The recommended pattern is to set a variable with the original entity reference, and then set its value to the result of the add method. For example:
obj = bundle.add(obj)The following example gets the current bundle and moves an entity instance to it
uses gw.transaction.Transaction
var bundle = Transaction.getCurrent() // Get the current bundle
obj = bundle.add(obj) // Move the object to the new bundle and save the result
You can choose to modify the object:
obj.Prop1 = "NewValue"You can choose to delete the object from the database. Take care to avoid dangling references to the deleted object if you perform this action:
bundle.delete(obj)In most programming contexts, it is critical to not explicitly commit the bundle after your changes. For example, in typical Rules and PCF contexts, it is dangerous and unsupported to explicitly commit the bundle. Let PolicyCenter perform its default bundle commit behavior.
See also
Moving a writable entity instance to a new writable bundle
You can add a read-only entity instance to a writable bundle. You can also add an entity instance to a writable bundle even if the original entity instance is in a writable bundle already. For this action to succeed, the original entity instance must be unmodified. The entity instance must not be newly added, changed, or deleted in its existing bundle.

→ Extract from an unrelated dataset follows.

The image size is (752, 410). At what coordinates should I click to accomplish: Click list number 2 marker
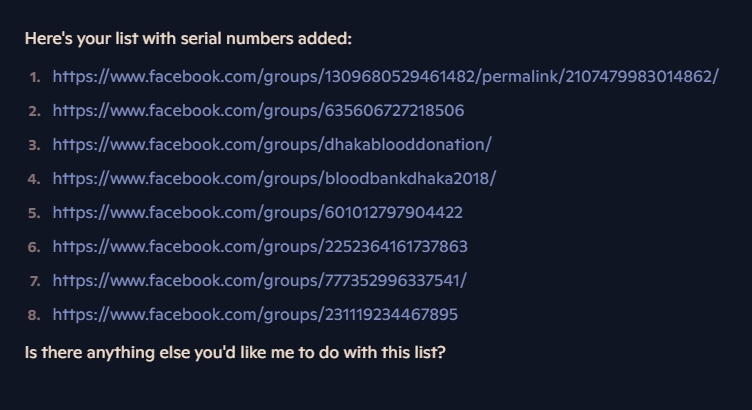coord(35,111)
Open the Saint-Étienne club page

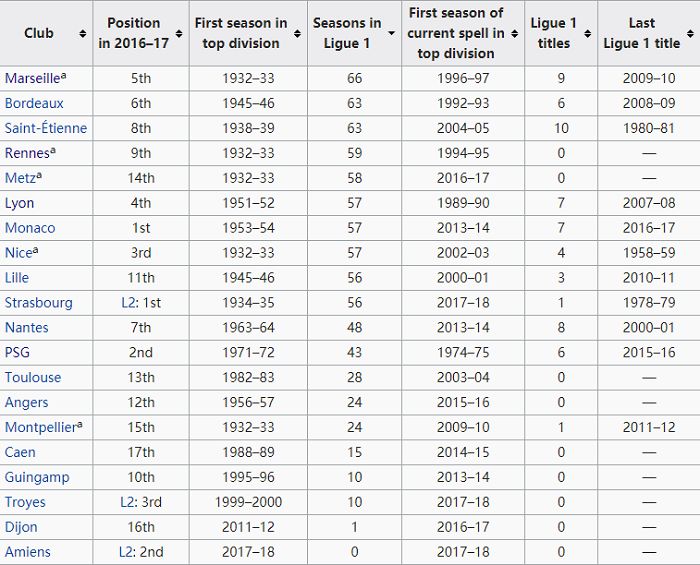point(46,129)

If you try to add a modified entity instance
to a new bundle, Gosu throws the exception IllegalBundleTransferException.
To avoid this exception, be careful not to modify the entity in more
than one bundle.
Be aware that even if the entity instance is unmodified at the time you copy it to the new bundle, problems can occur later. Only one bundle can try to commit a change to the same entity instance based on the same revision of the database row. If an entity instance was modified in more than one bundle and both bundles commit, the second commit fails with a concurrent data change exception.
The failed commit attempt might be in code other than your code, such as PCF user interface code that is editing the same object.
Gosu attempts to avoid this problem by preventing adding an already-modified entity to a new bundle. In some cases, user interface code internally refreshes an entity instance, such as when switching from view mode to edit mode. Refreshing an entity is an internal process that discards a cached version and gets the latest version from the database. This process reduces the likelihood of concurrent data change exceptions. Gosu does not provide public API to refresh entity instances.